Building QAI taught us that quality assurance is about far more than checking boxes or following scripts. We learned that the way something is said, tone, pacing, pauses, and emotional shifts, often have a greater impact on customer experience than the exact words used. Capturing these nuances required us to think beyond simple transcription and focus on how conversations evolve.

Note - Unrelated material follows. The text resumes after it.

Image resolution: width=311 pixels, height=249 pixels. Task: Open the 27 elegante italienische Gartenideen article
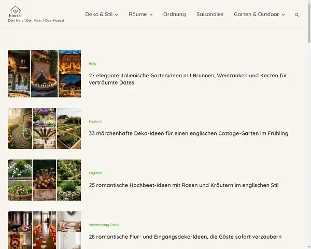(x=188, y=79)
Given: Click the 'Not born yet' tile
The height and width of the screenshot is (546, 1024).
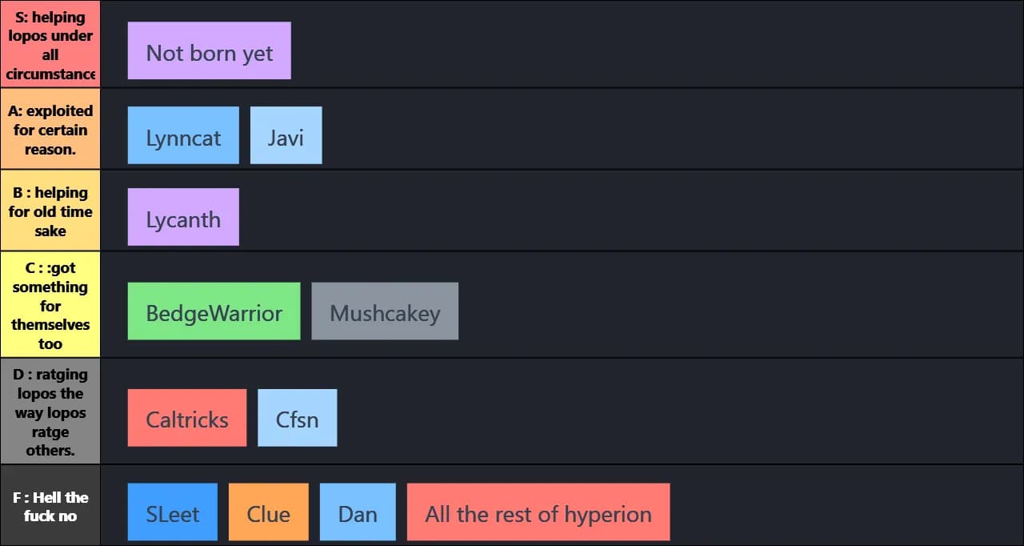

From a technical perspective, we learned the importance of structure when working with AI. Models perform best when guided by clear QA rubrics, confidence thresholds, and well-defined categories. Introducing an “uncertain” classification proved especially valuable, as it allowed the system to remain honest about ambiguity rather than forcing it to draw incorrect conclusions. This significantly improved both reliability and trust in the outputs.

We also learned that explainability is critical in quality assurance. Scores and insights are only useful if quality coaches can understand why a call was evaluated the way it was. By tying every QA flag back to transcript evidence and timestamps, we ensured that AI insights supported, rather than replaced, human judgment.

Finally, building QAI reinforced the importance of thoughtful system design. Real-time analysis, performance constraints, and rapid iteration across prompts, logic, and UI required disciplined version control and modular architecture. Overall, the project showed us that AI is most effective when it works alongside humans, reducing manual effort, guiding attention, and enabling better coaching, rather than acting as a black-box decision-maker.

What's next for QAI

QAI’s next step is to transform quality assurance from a manual, sampled process into a continuous, organization-wide capability. As adoption increases, QAI will support thousands of concurrent live calls, multiple teams, and custom QA rubrics. This will provide supervisors and quality coaches with full visibility into agent performance without increasing their review workload. By enhancing enterprise readiness, QAI will enable organizations to review more calls, identify issues sooner, and deliver faster, more consistent coaching.

Looking ahead, QAI will become more adaptive and proactive by learning from human feedback, identifying long-term behavioral patterns, and surfacing coaching opportunities before issues affect customer experience. The platform will expand beyond voice to support chat, email, and other customer touchpoints, and will integrate directly with existing call center systems. The long-term vision is for QAI to serve as the quality intelligence layer for customer experience, scaling empathy, consistency, and performance without increasing manual effort.